---------- Data in this exercise

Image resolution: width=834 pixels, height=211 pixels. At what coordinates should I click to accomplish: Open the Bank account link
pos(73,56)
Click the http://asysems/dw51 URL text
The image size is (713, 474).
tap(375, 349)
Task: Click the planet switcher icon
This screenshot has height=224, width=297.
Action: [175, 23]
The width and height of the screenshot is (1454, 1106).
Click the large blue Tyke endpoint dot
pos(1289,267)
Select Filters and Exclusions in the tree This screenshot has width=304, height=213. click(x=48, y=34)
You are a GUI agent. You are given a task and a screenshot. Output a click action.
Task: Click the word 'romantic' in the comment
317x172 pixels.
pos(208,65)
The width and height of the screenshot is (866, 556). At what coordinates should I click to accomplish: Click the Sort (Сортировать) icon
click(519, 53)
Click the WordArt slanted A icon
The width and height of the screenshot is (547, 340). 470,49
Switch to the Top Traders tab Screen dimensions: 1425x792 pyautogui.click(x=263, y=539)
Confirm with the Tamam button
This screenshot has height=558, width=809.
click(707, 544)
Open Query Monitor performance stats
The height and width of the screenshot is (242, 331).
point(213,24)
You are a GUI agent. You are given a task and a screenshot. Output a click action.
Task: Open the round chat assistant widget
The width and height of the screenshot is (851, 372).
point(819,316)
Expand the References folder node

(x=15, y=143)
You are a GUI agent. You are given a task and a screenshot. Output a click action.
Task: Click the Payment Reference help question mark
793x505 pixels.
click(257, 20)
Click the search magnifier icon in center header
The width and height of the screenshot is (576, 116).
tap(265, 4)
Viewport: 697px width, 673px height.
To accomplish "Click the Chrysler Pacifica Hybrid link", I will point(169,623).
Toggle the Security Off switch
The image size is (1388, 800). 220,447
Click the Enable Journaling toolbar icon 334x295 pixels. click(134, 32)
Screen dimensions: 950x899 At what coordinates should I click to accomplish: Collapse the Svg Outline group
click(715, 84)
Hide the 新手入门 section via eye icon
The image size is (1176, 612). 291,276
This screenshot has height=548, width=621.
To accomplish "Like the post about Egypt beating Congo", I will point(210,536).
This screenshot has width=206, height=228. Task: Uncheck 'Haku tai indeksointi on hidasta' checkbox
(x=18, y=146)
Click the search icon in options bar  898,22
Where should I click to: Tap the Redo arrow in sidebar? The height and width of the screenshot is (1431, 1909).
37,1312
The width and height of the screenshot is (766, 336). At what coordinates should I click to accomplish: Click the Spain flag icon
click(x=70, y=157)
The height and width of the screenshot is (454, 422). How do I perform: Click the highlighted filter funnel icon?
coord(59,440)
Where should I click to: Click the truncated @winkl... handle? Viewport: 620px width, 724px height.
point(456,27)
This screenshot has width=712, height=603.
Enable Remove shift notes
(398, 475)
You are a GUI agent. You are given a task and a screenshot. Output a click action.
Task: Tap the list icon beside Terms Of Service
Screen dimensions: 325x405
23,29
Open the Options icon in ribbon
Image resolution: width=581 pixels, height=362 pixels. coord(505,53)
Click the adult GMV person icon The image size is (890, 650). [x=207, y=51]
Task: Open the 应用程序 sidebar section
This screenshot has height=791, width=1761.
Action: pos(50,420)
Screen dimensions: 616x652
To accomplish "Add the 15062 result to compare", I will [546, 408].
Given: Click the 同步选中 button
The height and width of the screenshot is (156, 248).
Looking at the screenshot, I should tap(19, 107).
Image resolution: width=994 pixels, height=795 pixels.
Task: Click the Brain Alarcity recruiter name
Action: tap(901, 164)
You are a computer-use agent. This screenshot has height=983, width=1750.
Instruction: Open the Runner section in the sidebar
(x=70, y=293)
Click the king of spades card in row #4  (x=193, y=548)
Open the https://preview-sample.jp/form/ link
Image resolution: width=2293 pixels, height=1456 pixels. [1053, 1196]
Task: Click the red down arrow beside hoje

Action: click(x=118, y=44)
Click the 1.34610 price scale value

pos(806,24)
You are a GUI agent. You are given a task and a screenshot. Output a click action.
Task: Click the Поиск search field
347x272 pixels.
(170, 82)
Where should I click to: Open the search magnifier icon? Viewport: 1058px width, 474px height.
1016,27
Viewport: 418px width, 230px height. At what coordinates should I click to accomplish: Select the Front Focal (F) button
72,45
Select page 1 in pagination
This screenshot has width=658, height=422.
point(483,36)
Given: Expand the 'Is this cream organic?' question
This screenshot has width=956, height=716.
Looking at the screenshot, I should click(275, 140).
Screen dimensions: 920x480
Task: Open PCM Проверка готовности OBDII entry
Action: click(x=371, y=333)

--------------------

• [Task to carry out] Copy every entry above word for word, keeping each line in its original order.

• [Task output]
Image resolution: width=834 pixels, height=211 pixels. At what coordinates should I click to accomplish: Open the Bank account link
pos(73,56)
Click the http://asysems/dw51 URL text
The image size is (713, 474).
tap(375, 349)
Task: Click the planet switcher icon
This screenshot has height=224, width=297.
Action: [175, 23]
The width and height of the screenshot is (1454, 1106).
Click the large blue Tyke endpoint dot
pos(1289,267)
Select Filters and Exclusions in the tree This screenshot has width=304, height=213. click(x=48, y=34)
You are a GUI agent. You are given a task and a screenshot. Output a click action.
Task: Click the word 'romantic' in the comment
317x172 pixels.
pos(208,65)
The width and height of the screenshot is (866, 556). At what coordinates should I click to accomplish: Click the Sort (Сортировать) icon
click(519, 53)
Click the WordArt slanted A icon
The width and height of the screenshot is (547, 340). 470,49
Switch to the Top Traders tab Screen dimensions: 1425x792 pyautogui.click(x=263, y=539)
Confirm with the Tamam button
This screenshot has height=558, width=809.
click(707, 544)
Open Query Monitor performance stats
The height and width of the screenshot is (242, 331).
point(213,24)
You are a GUI agent. You are given a task and a screenshot. Output a click action.
Task: Open the round chat assistant widget
The width and height of the screenshot is (851, 372).
point(819,316)
Expand the References folder node

(x=15, y=143)
You are a GUI agent. You are given a task and a screenshot. Output a click action.
Task: Click the Payment Reference help question mark
793x505 pixels.
click(257, 20)
Click the search magnifier icon in center header
The width and height of the screenshot is (576, 116).
tap(265, 4)
Viewport: 697px width, 673px height.
To accomplish "Click the Chrysler Pacifica Hybrid link", I will point(169,623).
Toggle the Security Off switch
The image size is (1388, 800). 220,447
Click the Enable Journaling toolbar icon 334x295 pixels. click(134, 32)
Screen dimensions: 950x899 At what coordinates should I click to accomplish: Collapse the Svg Outline group
click(715, 84)
Hide the 新手入门 section via eye icon
The image size is (1176, 612). 291,276
This screenshot has height=548, width=621.
To accomplish "Like the post about Egypt beating Congo", I will point(210,536).
This screenshot has width=206, height=228. Task: Uncheck 'Haku tai indeksointi on hidasta' checkbox
(x=18, y=146)
Click the search icon in options bar  898,22
Where should I click to: Tap the Redo arrow in sidebar? The height and width of the screenshot is (1431, 1909).
37,1312
The width and height of the screenshot is (766, 336). At what coordinates should I click to accomplish: Click the Spain flag icon
click(x=70, y=157)
The height and width of the screenshot is (454, 422). How do I perform: Click the highlighted filter funnel icon?
coord(59,440)
Where should I click to: Click the truncated @winkl... handle? Viewport: 620px width, 724px height.
point(456,27)
This screenshot has width=712, height=603.
Enable Remove shift notes
(398, 475)
You are a GUI agent. You are given a task and a screenshot. Output a click action.
Task: Tap the list icon beside Terms Of Service
Screen dimensions: 325x405
23,29
Open the Options icon in ribbon
Image resolution: width=581 pixels, height=362 pixels. coord(505,53)
Click the adult GMV person icon The image size is (890, 650). [x=207, y=51]
Task: Open the 应用程序 sidebar section
This screenshot has height=791, width=1761.
Action: pos(50,420)
Screen dimensions: 616x652
To accomplish "Add the 15062 result to compare", I will [546, 408].
Given: Click the 同步选中 button
The height and width of the screenshot is (156, 248).
Looking at the screenshot, I should tap(19, 107).
Image resolution: width=994 pixels, height=795 pixels.
Task: Click the Brain Alarcity recruiter name
Action: tap(901, 164)
You are a computer-use agent. This screenshot has height=983, width=1750.
Instruction: Open the Runner section in the sidebar
(x=70, y=293)
Click the king of spades card in row #4  (x=193, y=548)
Open the https://preview-sample.jp/form/ link
Image resolution: width=2293 pixels, height=1456 pixels. [1053, 1196]
Task: Click the red down arrow beside hoje

Action: click(x=118, y=44)
Click the 1.34610 price scale value

pos(806,24)
You are a GUI agent. You are given a task and a screenshot. Output a click action.
Task: Click the Поиск search field
347x272 pixels.
(170, 82)
Where should I click to: Open the search magnifier icon? Viewport: 1058px width, 474px height.
1016,27
Viewport: 418px width, 230px height. At what coordinates should I click to accomplish: Select the Front Focal (F) button
72,45
Select page 1 in pagination
This screenshot has width=658, height=422.
point(483,36)
Given: Expand the 'Is this cream organic?' question
This screenshot has width=956, height=716.
Looking at the screenshot, I should click(275, 140).
Screen dimensions: 920x480
Task: Open PCM Проверка готовности OBDII entry
Action: click(x=371, y=333)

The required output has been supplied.